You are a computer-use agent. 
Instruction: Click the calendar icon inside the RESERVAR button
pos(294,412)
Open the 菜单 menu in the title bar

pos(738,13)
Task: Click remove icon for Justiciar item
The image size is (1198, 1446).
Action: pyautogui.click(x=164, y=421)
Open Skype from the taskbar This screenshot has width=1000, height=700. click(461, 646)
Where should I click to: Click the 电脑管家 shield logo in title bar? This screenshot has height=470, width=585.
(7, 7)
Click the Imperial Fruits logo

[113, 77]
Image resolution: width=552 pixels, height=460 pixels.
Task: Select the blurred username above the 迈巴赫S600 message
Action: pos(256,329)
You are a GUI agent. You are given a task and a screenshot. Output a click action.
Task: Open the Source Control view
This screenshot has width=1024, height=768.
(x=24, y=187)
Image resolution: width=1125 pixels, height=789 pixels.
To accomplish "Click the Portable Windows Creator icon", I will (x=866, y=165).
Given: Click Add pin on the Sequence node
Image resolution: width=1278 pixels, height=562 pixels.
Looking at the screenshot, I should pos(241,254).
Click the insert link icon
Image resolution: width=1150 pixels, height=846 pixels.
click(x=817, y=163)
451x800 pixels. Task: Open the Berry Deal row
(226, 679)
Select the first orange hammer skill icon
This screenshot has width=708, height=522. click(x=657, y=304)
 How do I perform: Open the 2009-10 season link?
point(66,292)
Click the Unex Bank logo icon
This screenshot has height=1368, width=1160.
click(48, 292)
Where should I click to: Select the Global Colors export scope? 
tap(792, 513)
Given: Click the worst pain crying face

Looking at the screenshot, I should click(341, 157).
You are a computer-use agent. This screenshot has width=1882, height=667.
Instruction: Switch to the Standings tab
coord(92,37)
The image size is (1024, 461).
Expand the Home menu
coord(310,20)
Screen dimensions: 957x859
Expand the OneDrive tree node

- - - - -

| To do |
Transcribe the records in full, word for word.

| Exercise answer |
You are a computer-use agent. 
Instruction: Click the calendar icon inside the RESERVAR button
pos(294,412)
Open the 菜单 menu in the title bar

pos(738,13)
Task: Click remove icon for Justiciar item
The image size is (1198, 1446).
Action: pyautogui.click(x=164, y=421)
Open Skype from the taskbar This screenshot has width=1000, height=700. click(461, 646)
Where should I click to: Click the 电脑管家 shield logo in title bar? This screenshot has height=470, width=585.
(7, 7)
Click the Imperial Fruits logo

[113, 77]
Image resolution: width=552 pixels, height=460 pixels.
Task: Select the blurred username above the 迈巴赫S600 message
Action: pos(256,329)
You are a GUI agent. You are given a task and a screenshot. Output a click action.
Task: Open the Source Control view
This screenshot has width=1024, height=768.
(x=24, y=187)
Image resolution: width=1125 pixels, height=789 pixels.
To accomplish "Click the Portable Windows Creator icon", I will (x=866, y=165).
Given: Click Add pin on the Sequence node
Image resolution: width=1278 pixels, height=562 pixels.
Looking at the screenshot, I should pos(241,254).
Click the insert link icon
Image resolution: width=1150 pixels, height=846 pixels.
click(x=817, y=163)
451x800 pixels. Task: Open the Berry Deal row
(226, 679)
Select the first orange hammer skill icon
This screenshot has width=708, height=522. click(x=657, y=304)
 How do I perform: Open the 2009-10 season link?
point(66,292)
Click the Unex Bank logo icon
This screenshot has height=1368, width=1160.
click(48, 292)
Where should I click to: Select the Global Colors export scope? 
tap(792, 513)
Given: Click the worst pain crying face

Looking at the screenshot, I should click(341, 157).
You are a computer-use agent. This screenshot has width=1882, height=667.
Instruction: Switch to the Standings tab
coord(92,37)
The image size is (1024, 461).
Expand the Home menu
coord(310,20)
Screen dimensions: 957x859
Expand the OneDrive tree node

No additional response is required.